In the end, contrary to the best efforts of cranks, pseudoscientists, and quacks to portray its conclusions as indicating that science is “basically fraudulent,” remember that Ioannidis’ work does not give any succor at all to advocates of pseudoscience, be they alternative medicine mavens, HIV/AIDS denialists, or any other. In fact, it is work like his that differentiates science and evidence-based medicine from pseudoscience and alternative medicine. Ioannidis looks at how we as a profession do biomedical research and clinical trials and finds the faults even in studies thought to be the gold standard, all with a mind to improve how we do research, suggesting more replication, more care, and to be cautious about initial findings. There’s also an irony in this, given what Ioannidis is saying and how cranks are representing it. That’s because Ioannidis would have no way of determining what percentage of scientific findings are “wrong” if science weren’t a self-correcting enterprise, if scientists hadn’t continued to work on the same problems and published findings that contradicted and ultimately refuted the early findings. Again, contrast that to how alternative medicine operates, where, once a treatment becomes popular (homeopathy, for example), no matter how much science shows it to be implausible or not to work, it is defended for over 200 years, even to the point of trying to explain it based on torturing the findings of the latest science.

The misuse and abuse of Ioannidis’ work is, when you come right down to it, nothing more than a variant of the old crank chestnut of “science has been wrong before.” My usual response is: So what? Science has been wrong before, but it was generally scientists, not pseudoscientists, who found the error and corrected it. Moreover, they did it based on the evidence, not on cranks’ favored techniques of logical fallacies, cherry picking data (HIV/AIDS denialists’ and creationists’ favorite technique), and misrepresenting what science actually says (creationists’ favorite technique). It does not follow from the past mistakes of science that the science now is necessarily wrong. If you want to show that, then you need evidence, not appeals to past findings of science that were later found to be incorrect.
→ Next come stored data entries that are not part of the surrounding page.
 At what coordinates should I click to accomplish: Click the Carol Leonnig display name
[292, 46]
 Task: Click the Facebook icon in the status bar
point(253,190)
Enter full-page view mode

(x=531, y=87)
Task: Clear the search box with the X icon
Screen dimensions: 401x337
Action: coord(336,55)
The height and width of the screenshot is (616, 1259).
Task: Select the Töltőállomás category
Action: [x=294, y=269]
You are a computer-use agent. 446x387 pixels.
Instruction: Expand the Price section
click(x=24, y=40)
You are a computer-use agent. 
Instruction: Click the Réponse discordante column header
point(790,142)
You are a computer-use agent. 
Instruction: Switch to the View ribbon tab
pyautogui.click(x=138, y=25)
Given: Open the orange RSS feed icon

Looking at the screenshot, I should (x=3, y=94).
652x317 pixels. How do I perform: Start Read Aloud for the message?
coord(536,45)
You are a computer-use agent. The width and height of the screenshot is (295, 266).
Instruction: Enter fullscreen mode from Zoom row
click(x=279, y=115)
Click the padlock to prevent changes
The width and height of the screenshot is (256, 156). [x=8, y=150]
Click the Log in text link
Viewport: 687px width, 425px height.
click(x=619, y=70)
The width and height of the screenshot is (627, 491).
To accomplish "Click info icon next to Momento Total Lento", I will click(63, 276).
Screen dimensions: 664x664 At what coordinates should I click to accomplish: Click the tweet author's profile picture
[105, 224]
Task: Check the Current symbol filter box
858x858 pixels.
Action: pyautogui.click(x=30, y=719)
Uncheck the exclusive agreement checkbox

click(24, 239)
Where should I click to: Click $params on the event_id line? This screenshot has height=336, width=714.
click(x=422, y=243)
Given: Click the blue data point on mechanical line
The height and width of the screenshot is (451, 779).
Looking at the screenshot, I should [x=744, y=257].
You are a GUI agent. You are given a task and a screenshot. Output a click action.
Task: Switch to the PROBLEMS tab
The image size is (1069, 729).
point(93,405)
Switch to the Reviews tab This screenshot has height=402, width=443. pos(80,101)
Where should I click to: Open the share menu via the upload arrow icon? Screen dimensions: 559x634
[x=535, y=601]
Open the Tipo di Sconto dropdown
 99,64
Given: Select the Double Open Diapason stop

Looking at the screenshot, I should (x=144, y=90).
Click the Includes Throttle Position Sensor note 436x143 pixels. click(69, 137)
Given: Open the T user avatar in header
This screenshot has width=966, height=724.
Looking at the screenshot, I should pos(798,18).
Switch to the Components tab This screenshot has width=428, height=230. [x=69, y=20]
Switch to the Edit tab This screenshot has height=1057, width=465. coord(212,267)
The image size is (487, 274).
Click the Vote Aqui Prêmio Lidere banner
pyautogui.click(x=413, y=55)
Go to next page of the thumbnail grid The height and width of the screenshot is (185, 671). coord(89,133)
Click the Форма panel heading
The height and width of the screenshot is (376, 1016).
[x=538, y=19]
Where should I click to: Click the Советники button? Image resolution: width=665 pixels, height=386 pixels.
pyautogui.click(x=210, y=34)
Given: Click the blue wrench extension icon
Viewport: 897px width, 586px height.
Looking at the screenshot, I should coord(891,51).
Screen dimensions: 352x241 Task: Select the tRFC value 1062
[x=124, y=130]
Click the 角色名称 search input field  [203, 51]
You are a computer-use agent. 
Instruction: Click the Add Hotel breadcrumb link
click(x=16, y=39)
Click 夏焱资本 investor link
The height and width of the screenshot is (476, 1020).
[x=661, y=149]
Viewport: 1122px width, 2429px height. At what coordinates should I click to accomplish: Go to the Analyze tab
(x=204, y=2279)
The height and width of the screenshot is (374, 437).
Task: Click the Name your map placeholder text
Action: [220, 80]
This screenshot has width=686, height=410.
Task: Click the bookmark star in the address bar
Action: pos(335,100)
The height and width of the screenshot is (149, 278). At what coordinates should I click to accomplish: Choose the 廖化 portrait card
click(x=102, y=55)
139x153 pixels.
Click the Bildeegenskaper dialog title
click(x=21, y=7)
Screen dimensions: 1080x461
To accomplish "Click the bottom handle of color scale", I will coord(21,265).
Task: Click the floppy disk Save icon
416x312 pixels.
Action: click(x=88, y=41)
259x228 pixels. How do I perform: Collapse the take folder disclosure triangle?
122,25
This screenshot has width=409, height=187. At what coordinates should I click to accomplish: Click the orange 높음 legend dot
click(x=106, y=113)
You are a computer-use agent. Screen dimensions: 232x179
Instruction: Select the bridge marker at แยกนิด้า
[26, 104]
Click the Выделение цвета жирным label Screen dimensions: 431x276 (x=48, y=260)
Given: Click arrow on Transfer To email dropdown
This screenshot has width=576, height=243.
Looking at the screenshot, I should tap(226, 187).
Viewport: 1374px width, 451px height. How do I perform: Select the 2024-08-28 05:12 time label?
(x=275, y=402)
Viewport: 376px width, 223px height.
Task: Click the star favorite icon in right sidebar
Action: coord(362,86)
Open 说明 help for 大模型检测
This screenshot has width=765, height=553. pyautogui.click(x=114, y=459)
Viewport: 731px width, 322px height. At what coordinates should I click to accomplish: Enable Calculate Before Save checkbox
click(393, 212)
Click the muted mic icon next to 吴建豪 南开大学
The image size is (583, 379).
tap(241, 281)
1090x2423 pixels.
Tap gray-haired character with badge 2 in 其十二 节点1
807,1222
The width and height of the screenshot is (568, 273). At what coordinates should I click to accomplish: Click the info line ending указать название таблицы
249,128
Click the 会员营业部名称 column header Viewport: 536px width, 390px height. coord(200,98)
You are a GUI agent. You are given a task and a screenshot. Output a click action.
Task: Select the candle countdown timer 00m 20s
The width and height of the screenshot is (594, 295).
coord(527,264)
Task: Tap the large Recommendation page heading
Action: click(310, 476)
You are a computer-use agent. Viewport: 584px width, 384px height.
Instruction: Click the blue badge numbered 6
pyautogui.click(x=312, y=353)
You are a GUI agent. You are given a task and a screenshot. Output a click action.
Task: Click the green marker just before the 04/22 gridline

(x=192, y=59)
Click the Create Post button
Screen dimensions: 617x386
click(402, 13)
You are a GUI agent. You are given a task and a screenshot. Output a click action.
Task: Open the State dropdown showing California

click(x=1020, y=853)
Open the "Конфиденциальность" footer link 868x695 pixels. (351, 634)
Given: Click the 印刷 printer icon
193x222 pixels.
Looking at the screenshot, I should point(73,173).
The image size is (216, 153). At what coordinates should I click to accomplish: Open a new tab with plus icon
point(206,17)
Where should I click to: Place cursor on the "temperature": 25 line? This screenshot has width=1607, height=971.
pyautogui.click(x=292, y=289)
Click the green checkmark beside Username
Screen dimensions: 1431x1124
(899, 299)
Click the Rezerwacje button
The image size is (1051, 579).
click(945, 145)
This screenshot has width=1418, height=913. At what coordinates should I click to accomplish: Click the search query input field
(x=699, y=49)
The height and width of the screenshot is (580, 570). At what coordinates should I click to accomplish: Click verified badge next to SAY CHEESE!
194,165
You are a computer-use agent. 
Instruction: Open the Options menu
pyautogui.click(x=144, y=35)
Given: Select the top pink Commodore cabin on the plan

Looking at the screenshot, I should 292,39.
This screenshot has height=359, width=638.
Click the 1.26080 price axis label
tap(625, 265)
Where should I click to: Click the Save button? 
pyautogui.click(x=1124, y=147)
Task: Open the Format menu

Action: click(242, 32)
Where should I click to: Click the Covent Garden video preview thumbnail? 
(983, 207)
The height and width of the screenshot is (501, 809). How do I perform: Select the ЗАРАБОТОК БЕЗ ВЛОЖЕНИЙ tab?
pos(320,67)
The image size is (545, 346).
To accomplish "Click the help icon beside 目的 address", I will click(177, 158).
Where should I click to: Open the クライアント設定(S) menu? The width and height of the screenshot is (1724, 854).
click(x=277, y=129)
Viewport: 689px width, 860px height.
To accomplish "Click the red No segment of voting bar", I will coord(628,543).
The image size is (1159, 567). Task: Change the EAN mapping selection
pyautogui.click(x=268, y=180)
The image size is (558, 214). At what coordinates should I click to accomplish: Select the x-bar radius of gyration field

Physicians and scientists are generally aware of the shortcomings of the biomedical literature. Most, but sadly not all of us, know that early findings that haven’t been replicated yet should be viewed with skepticism and that we can become more confident in results the more they are replicated and built upon, particularly if multiple lines of evidence (basic science, clinical trials, epidemiology) all converge on the same answer. The public, on the other hand, tends not to understand this. Where we in science see changes in proclamations about a health question as the natural outgrowth of the self-correcting nature of science, the public sees them as confusing, particularly when the evidence is not yet as clear as we would like and science shifts back and forth between two positions. This problem is frequency exacerbated by shoddy science reporting, where each new study is breathlessly reported as the latest, greatest, and seemingly final word on a topic, even though the paper itself will often contain a detailed discussion of the uncertainties and possible sources of error in its results. Somehow, this uncertainty gets lost in the reporting. Certainty is so much more interesting and satisfying. That’s why it’s a good thing that Ioannidis and others like him remind us from time to time of the uncertainty inherent in biomedical science. Even if cranks have a field day with these sorts of findings, that’s just the price of good science.